Customers love to feel taken care of, and generally feel they’ve earned some special/custom treatment. They know you need them for your business to succeed and they will expect their pound of flesh.
Price (and assumed discounts) are the most common way this manifests itself. Here is a typical back-and-forth towards the end of the sales cycle:
The goal is to remove the binary choice of “buy” vs “don’t buy”. Replace that with “buy package A” or “buy package B”.
Customer: $500 a month is out of our budget for this year.
Vendor: If you can get approval for an annual contract we can knock 10% off and get you to $450.
Customer: The most we could do is $400/month, and we can only commit to a three month pilot.
Vendor: That’s going to be tough - I haven’t been authorized to go that low. Let me speak to my boss and see what I can do for you.
This tactic serves multiple purposes. First, it gives you a chance to actually think about what kind of deal you’re willing to offer. Second, it lets you put the ball back in their court with choices. This is key to feeding that ego and putting the customer in charge. The goal is to remove the binary choice of “buy” vs “don’t buy”. Replace that with “buy package A” or “buy package B”.
At this point take the time to figure out what the final offer looks like. Maybe a 3 month pilot at $400/month is good enough - or maybe it’s worth your time to offer $350/month if they sign an annual contract. If you find two options you can live with, put the decision in their hands.
Back to our goal
The primary objective is obviously to close the deal. To the point of this post, however, this interaction also supports an overarching strategic objective - to apply Diematic Behavior and give the perception of a larger organization.

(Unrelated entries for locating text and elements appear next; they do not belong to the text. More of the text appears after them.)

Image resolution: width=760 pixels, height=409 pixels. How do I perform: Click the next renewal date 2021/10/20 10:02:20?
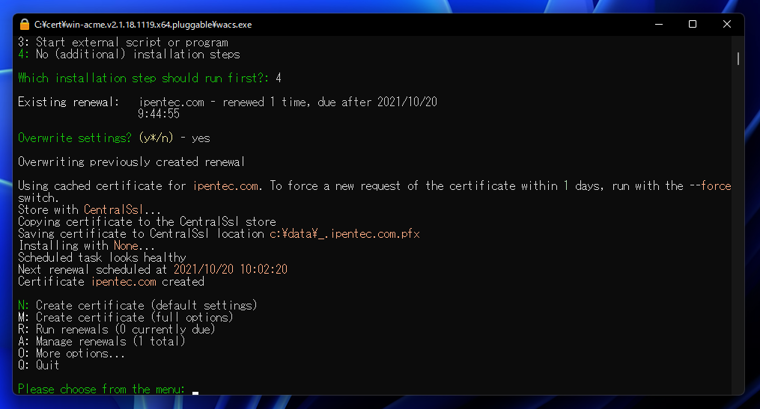(230, 269)
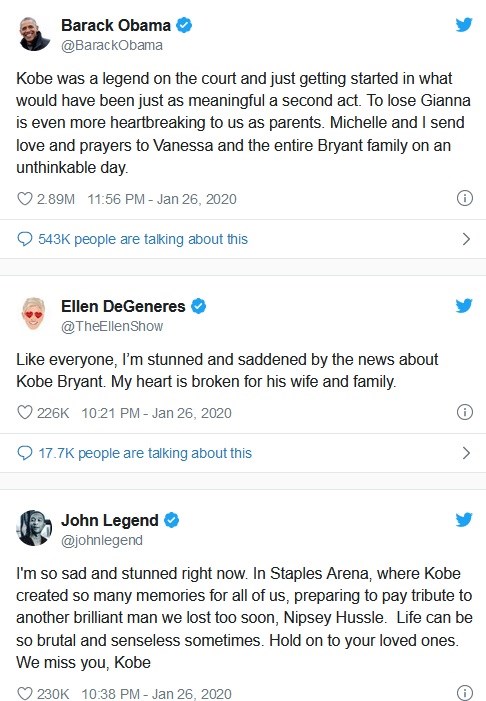The image size is (486, 701).
Task: Click the reply bubble icon beside 543K
Action: [25, 239]
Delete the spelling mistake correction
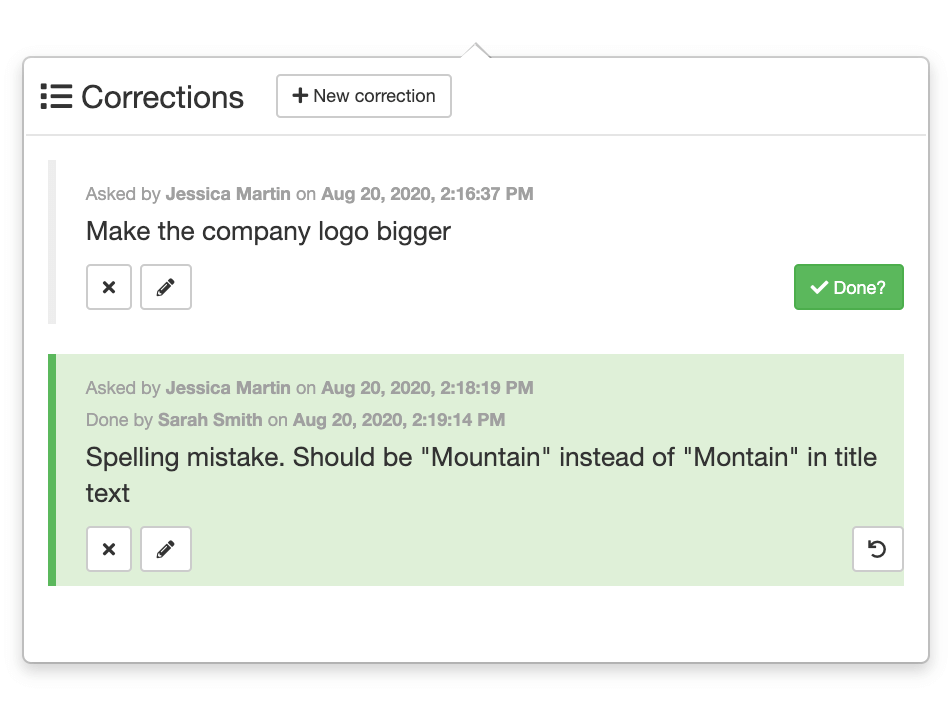952x708 pixels. pyautogui.click(x=109, y=549)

It’s ironic that we are generally apprehensive of bureaucracies or large organizations that hold things up, but most buyers are doubly scared of investing in an early stage startup + product. It’s a tricky balance but sometimes necessary.

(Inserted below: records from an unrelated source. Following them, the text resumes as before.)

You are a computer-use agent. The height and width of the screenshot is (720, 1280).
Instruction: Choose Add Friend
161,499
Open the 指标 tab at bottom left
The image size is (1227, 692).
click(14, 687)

In this case we’ve given the appearance of a larger organization with more than one stakeholder making compromises on behalf of our customer. They feel taken care of, that we’ve gone “above and beyond” to help them with their budget concerns and getting them a great deal. They can go to their boss and proclaim victory, their ego satiated.

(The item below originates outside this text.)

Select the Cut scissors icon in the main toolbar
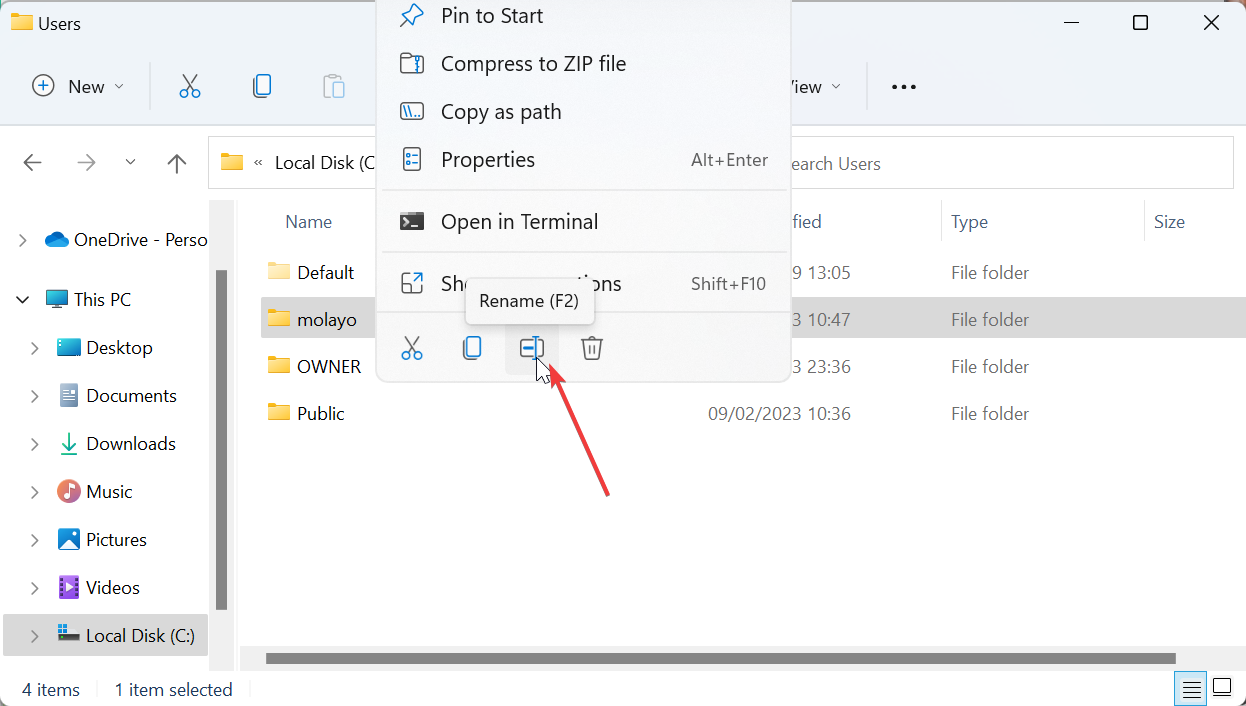This screenshot has height=706, width=1246. click(190, 86)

In the early days when I was still solo I spent an inordinate amount of time on a deal with RingCentral. I had done multiple demos over the course of 6-8 months and it wasn’t until they hired Josh Hill, famous for his Marketing Rockstar Guides that any real progress was made. I had two demo calls with Josh and a few months later they closed.
Almost two years after that we were hosting a customer event at Marketo’s annual conference. Josh showed up and we finally met in person. I introduced myself and the first words out of his mouth were “oh, hey, you are the sales guy I talked to back when we bought Siftrock.” He was surprised to learn I was actually a founder. In his mind I was a cog in a bigger machine, and that perception was key in closing the deal.
There will be customers who straight up ask “how big is your company?” Trust is a big deal, and in these cases it’s best to be as transparent as possible. You should have a canned response ready. Here is mine from the early days when I was still solo:
Believe it or not it’s just me working on this daily right now. I’ve been fortunate to have worked in many technical and executive roles at other startups and decided to try the bootstrap route. I have a great network of advisors and outside help, and am planning to build a team organically when the time is right. Fixed costs are very low and I’ve invested enough personal capital to run independently for several years. I believe in this product and am targeting early adopters who value a personal relationship with the founder and the benefits that come along with it, not the least of which is helping decide on major pieces of functionality that will bring you immediate value.
The bottom line from here: your product better have a ton of value / solve a critical pain or the customer will have a tough time making the required leap of faith.